In Sachsen hatten 2004 37,9 % der Wähler die aus der Lebensreform hervorgegangenen Parteien gewählt, 2014 waren es noch 29,6 %. In Brandenburg ist die Begeisterung für den Reformismus von 37,7 % 2004 auf 27,0 % 2014 zurückgegangen. In Thüringen war die höchste Zahl von Anhängern 2009 mit 37,9 % erreicht. 2014 wurden die drei Parteien noch von 37,5 % gewählt. Die Stärke der Reformisten liegt in Thüringen vor allem an der Schwäche der SPD, der gestern die letzten Arbeiterwähler davongelaufen sind. Die SPD muß durch eine klarere Positionierung sehen, wie sie wieder auf die Beine kommt.
Das ständige Kreuzen und Lavieren zwischen CDU und Linker wird nicht helfen.
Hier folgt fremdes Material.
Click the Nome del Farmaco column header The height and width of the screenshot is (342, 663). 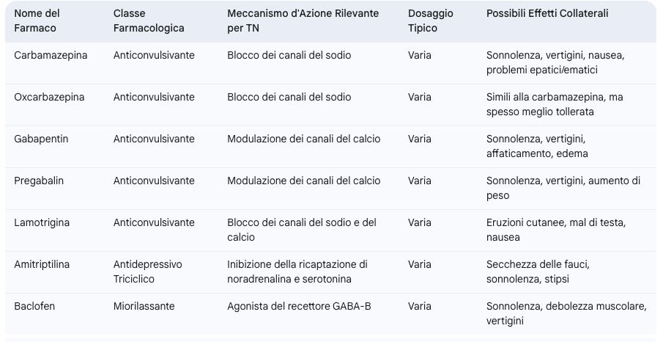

Mein Vorschlag: Wieder einmal Arbeiterinteressen vertreten. Erinnert Euch an August Bebel! Der hat immer gegen die Armensteuern gekämpft. Das sind die indirekten Steuern, wie KWK, EEG, Tabaksteuer, Stromsteuer und die Grundsteuern. Die stammen fast alle aus der Zeit von Rot-Grün. Wer den kleinen Leuten ständig die Luft abdrückt, kann keine glaubwürdige Sozialpolitik machen.